Like most online manuals, the Krita manual has a contributor’s guide. It’s filled with things like “who is our assumed audience?”, “what is the dialect of English we should use?”, etc. It’s not a perfect guide, outdated in places, definitely, but I think it does its job.
So, sometimes I, who officially maintains the Krita manual, look at other project’s contributor’s guides. And usually what I find there is…
Style Guides
The purpose of a style guide is to obtain consistency in writing over the whole project. This can make the text easier to read and simpler to translate. In principle, the Krita manual also has a style guide, because it stipulates you should use American English. But when I find style guides in other projects it’s often filled with things like “active sentences, not passive sentences”, and “use the Oxford comma”.

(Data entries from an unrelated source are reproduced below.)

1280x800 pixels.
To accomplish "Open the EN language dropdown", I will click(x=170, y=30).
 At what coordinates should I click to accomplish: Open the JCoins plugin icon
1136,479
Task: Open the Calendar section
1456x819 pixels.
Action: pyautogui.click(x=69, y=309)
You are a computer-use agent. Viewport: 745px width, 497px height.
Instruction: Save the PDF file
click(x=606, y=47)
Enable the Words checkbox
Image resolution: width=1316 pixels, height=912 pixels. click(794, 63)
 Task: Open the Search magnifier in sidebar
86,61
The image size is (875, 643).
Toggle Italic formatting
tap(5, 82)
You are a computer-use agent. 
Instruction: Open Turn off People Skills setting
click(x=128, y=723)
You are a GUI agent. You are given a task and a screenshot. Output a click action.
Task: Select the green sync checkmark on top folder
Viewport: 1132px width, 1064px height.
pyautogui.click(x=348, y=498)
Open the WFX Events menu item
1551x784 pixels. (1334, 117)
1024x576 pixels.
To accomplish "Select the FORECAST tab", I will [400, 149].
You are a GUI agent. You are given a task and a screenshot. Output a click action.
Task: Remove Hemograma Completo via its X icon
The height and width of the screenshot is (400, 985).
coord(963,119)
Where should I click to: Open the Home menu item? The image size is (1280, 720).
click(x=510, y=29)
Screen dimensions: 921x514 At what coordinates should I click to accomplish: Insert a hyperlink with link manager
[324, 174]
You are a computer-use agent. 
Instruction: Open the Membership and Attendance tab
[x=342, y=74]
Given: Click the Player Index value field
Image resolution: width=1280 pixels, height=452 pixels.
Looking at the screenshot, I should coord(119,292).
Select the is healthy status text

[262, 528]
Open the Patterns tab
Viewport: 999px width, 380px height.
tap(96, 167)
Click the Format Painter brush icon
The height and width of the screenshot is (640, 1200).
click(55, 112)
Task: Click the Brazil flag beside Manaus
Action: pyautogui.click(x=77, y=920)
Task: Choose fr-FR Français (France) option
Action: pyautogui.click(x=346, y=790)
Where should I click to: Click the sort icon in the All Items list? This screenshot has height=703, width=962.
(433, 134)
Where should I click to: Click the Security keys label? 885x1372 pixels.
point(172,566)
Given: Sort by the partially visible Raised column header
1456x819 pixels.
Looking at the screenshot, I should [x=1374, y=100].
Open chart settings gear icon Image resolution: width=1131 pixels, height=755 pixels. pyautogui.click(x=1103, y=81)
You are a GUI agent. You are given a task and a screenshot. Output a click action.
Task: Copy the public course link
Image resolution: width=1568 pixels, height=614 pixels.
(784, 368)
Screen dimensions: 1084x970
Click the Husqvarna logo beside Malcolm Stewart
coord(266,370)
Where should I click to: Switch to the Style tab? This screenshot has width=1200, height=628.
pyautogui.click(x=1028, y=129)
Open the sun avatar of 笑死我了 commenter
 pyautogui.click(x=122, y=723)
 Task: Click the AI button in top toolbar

Active sentences versus passive sentences always gets me. What it means is the difference between “dog bites man” and “man is bitten by dog”. The latter sentence is the one in the passive voice. There’s nothing grammatically incorrect about it. It’s a bit longer, sure, but on the other hand, there’s value in being able to rearrange the sentence like that. For a more Krita specific example, consider this:
“Pixels are stored in working memory. Working memory is limited by hardware.”
“Working memory stores the pixels. Hardware limits the working memory.”
The first example is two sentences in the passive voice, the latter two in the active. The passive voice example is longer, but it is also easier to read, as it groups the concepts together and introduces new concepts later in the paragraph. Because we grouped the concepts, we can even merge the sentences:
“Pixels are stored in working memory, which is limited by hardware.”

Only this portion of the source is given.